Yakuza 6: The Song of Life – „Der Drache sagt Tschüss“

                                                  Getestet und verfasst von General M

                                                                  Ab sofort erhältlich

81vDFi7biuL. SL1500 Ganz selten gibt es Serien, die einen über so viele Jahre begleiten, dass sie zu mehr werden als einem bloßen Videospiel. Die Yakuza – Reihe ist für viele, was für mich beispielsweise die Metal Gear Solid – Reihe ist, nämlich ein mich über mehrere Konsolengenerationen hinweg begleitendes Franchise, dessen Charaktere mit der Zeit ebenso altern wie der Spieler vor dem Bildschirm. Man baut so ganz automatisch eine Bindung zu den virtuellen Charakteren auf, fühlt und leidet mit ihnen, je tiefer man in deren Welt eintaucht. Und fürchtet dabei stets den Tag, an dem man sich von all dem verabschieden muss. „Yakuza 6: The Song of Life“ ist dieser Abschied. Nicht vom Franchise, aber immerhin von dessen Hauptfigur.

Zeiten ändern dich

Drei Jahre Gefängnis bekam Kazuma Kiryu nach den Ereignissen von Yakuza 5 aufgebrummt. Jetzt ist er wieder draußen und entschlossen, die Vergangenheit endgültig hinter sich zu lassen.

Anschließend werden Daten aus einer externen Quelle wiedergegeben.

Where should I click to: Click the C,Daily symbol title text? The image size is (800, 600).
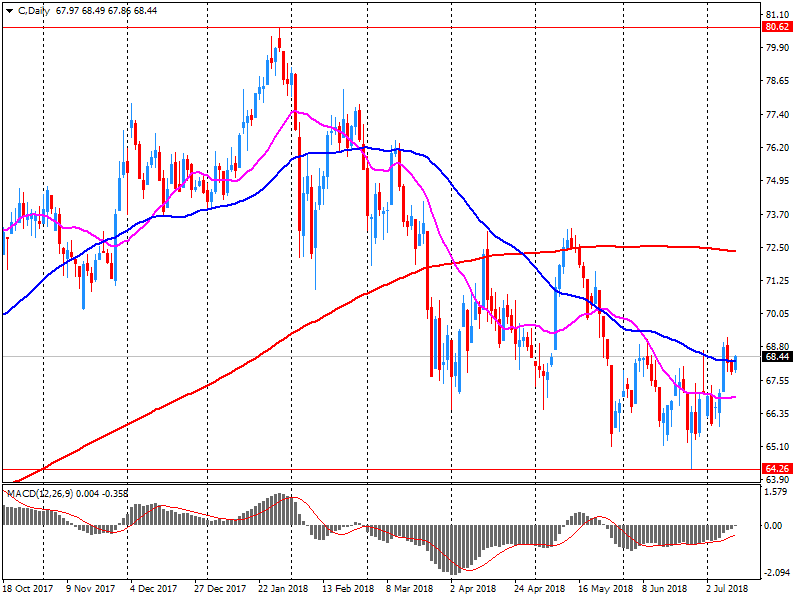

Doch in drei Jahren ist eine Menge passiert. Nicht nur, dass Ziehtochter Haruka mittlerweile Mutter eines Sohns ist, sie liegt nach einem Autounfall auch noch im Koma, der Nachwuchs ist verschwunden. Kazuma macht sich fortan auf die Suche nach den Schuldigen, versucht dabei aber auch gleichzeitig, den Vater des Kindes aufzuspüren. Handelt es sich wirklich nur um einen Unfall? Oder ist irgendjemand aus Kazuma´s düsterer Vergangenheit auf Rache aus? Feinde genug gäbe es ja. Die Spur führt in das kleine Städtchen Onomichi…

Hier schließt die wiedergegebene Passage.